Instructions →
1) In the passage on the Islamic calendar, what signaled the beginning of a new month?
2) Repeat the passage on the Islamic calendar between "One of the fundamental" and "large geographical distances.", inclusive.
3) According to the passage on the Islamic calendar, which territories did the Islamic realm expand to include soon after the Prophet's death? Give each one.

Excerpt provided →
Science factor and the Islamic Calendar are closely related. Time measurement holds a prominent place among the rules and regulations of Muslim rituals. Its tasks can be achieved without knowledge of astronomy and sophisticated technology. But the very importance of predicting and defining lunar cycles and daily prayer times (and also calculating the correct local qibla, prayer direction toward the Ka'ba in Mecca) made astronomy an Islamic science of practical merit. The sophistication of astronomical and mathematical knowledge and discovery, even at an early date in Islamic history, derived in part from this tight linkage with religion that would often ensure funding for scientific projects endowed for the moral and spiritual well-being of the community. It also derived from the fact that the Islamic realm, by way of conquest and expansion, fell heir to several much older civilizations that had long traditions of scholarship in the theoretical and applied sciences. Among the reasons to embrace this ancient and foreign legacy, the religious motive was operative for many or most Muslim scientists, meaning that their motivation had deeper roots than mere practical utility. Astronomers saw their studies as a way of understanding Allah's plan for the world and of glorifying Him by exalting His works. For others, the main benefit of astronomical knowledge may have been the skills it lent to the practising astrologer. Perhaps the most constant and important impulse for the study of astronomy or any other science in the Islamic world at that time, however, was the ideal of science for its own sake. From an early date, Arabic Islamic culture was profoundly and solidly a scientific culture, and the translation movement of Indian, Persian and Hellenistic sources into Arabic, was a consequence rather than the source of this interest.
The ‘largest’ time system of all, Islamic chronography, has received the least attention in the literature on Islam and time. Islam's calendar of years was established swiftly and early and quickly became a historical fact, yet it is remarkable and significant that this should have been so. When soon after the Prophet's (ﷺ) death, the Islamic realm expanded to include all of the Persian Empire, most of the provinces of the Byzantine Empire north and south of the Mediterranean Sea, and most of the Iberian Peninsula, a new Islam-focused civilization took shape in these vast territories that privileged Islamic religion and Arabic language over older, indigenous cultural allegiances and linguistic heritages.

One of the fundamental institutions that aided this new civilization in constructing its cultural unity over unprecedented distances was the ritual obligation for every free adult Muslim, if able, to perform at least once in his or her lifetime the pilgrimage to the Ka'ba, Allah's House in Mecca. This religion-mandated mobility created and facilitated the maintenance of regular contact between widely separated Muslim populations and fostered a sense of civilizational identity over large geographical distances.
Another institution that held the Islamic world together was the Islamic calendar. One of its greatest advantages may have been that it was so low maintenance. By adopting a strictly lunar system, the beginnings (and thereby the ends) of the 12 months of the year, and therefore of the year as a whole, could be determined empirically, anywhere, by way of sighting of the new moon that signaled a new month's beginning. This produced months of uneven length in the year.

Dataset content →
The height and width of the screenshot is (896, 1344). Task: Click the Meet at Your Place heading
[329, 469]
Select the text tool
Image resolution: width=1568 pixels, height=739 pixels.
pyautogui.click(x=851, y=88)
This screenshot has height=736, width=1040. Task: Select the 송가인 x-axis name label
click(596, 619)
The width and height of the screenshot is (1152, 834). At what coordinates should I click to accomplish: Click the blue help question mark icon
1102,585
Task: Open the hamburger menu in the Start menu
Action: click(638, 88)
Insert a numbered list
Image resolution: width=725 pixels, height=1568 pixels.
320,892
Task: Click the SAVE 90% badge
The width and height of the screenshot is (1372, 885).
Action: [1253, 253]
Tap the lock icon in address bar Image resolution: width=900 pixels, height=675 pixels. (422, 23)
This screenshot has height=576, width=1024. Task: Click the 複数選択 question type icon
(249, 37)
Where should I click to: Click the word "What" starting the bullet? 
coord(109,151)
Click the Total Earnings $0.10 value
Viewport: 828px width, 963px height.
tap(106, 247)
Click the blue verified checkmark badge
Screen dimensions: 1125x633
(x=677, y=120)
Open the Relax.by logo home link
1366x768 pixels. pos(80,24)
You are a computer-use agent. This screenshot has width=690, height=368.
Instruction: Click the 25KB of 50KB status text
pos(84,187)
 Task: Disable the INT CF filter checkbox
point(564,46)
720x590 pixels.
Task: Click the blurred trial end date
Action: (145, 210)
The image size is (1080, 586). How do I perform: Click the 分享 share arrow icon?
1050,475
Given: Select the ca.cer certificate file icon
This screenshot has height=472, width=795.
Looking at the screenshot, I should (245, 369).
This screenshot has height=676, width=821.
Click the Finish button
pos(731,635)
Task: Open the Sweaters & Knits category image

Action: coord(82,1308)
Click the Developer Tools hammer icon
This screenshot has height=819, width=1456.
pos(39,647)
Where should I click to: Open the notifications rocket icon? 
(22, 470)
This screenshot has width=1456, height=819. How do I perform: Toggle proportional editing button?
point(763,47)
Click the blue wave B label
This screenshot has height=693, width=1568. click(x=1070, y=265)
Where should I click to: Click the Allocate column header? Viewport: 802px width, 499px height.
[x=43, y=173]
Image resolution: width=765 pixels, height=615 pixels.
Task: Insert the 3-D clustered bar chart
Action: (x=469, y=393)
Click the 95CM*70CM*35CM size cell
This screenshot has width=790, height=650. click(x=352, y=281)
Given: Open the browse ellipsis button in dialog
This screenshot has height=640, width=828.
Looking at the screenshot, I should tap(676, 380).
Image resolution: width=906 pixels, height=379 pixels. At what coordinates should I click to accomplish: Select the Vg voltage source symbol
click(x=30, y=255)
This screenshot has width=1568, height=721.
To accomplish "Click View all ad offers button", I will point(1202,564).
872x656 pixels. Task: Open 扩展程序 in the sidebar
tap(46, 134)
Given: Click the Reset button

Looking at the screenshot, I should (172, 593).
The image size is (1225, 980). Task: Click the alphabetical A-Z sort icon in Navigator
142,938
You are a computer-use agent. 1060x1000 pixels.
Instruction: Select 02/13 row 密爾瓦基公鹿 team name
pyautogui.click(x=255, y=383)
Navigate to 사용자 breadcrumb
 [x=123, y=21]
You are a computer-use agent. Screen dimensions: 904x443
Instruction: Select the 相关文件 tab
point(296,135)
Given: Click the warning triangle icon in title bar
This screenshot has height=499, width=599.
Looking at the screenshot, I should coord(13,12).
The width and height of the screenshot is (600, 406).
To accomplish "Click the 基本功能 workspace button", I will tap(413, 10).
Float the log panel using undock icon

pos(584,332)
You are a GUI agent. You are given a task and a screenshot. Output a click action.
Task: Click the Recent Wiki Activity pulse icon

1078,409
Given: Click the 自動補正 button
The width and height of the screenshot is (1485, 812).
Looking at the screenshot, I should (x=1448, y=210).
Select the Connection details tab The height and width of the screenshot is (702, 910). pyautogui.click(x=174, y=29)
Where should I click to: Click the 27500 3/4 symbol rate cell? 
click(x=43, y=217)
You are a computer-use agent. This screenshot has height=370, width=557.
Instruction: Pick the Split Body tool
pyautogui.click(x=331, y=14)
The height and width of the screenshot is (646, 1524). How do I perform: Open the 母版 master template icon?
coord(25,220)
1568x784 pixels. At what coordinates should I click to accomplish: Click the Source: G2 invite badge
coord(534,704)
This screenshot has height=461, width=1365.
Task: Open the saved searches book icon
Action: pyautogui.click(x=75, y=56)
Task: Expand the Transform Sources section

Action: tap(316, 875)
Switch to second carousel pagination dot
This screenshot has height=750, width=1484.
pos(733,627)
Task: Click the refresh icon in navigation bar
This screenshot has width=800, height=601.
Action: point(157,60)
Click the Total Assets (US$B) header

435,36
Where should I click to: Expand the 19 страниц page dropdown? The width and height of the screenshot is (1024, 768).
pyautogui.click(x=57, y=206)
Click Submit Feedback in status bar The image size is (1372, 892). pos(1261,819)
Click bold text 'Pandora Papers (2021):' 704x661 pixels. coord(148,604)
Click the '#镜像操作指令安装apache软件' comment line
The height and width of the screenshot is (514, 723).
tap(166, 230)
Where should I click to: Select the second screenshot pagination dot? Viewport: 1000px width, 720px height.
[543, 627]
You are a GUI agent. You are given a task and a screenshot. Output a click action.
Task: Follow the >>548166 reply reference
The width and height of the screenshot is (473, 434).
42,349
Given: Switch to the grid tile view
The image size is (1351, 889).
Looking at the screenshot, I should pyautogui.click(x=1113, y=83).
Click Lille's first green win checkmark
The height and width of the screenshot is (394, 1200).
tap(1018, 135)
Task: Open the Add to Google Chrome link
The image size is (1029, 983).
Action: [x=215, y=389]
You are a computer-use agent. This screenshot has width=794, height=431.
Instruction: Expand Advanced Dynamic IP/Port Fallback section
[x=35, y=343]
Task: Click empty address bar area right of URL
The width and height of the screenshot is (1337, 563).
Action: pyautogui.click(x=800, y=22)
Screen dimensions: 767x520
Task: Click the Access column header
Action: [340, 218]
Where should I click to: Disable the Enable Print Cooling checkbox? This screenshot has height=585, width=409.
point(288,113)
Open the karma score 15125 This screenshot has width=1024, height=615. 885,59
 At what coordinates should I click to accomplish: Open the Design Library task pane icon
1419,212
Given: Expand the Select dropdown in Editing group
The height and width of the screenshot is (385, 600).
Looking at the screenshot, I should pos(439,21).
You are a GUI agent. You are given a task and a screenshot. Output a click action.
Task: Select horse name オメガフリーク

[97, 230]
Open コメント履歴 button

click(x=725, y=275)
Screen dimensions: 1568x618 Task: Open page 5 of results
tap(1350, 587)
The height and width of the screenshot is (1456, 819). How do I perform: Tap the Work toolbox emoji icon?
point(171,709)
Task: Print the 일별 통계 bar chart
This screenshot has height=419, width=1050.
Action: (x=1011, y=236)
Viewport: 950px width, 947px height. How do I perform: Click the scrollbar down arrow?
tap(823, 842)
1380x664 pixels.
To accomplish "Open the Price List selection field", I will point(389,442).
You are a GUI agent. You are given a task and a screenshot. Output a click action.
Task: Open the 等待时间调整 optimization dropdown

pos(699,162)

Responses by task →
1) The sighting of the new moon signaled a new month's beginning.

2)
One of the fundamental institutions that aided this new civilization in constructing its cultural unity over unprecedented distances was the ritual obligation for every free adult Muslim, if able, to perform at least once in his or her lifetime the pilgrimage to the Ka'ba, Allah's House in Mecca. This religion-mandated mobility created and facilitated the maintenance of regular contact between widely separated Muslim populations and fostered a sense of civilizational identity over large geographical distances.

3)
- All of the Persian Empire
- Most of the provinces of the Byzantine Empire north and south of the Mediterranean Sea
- Most of the Iberian Peninsula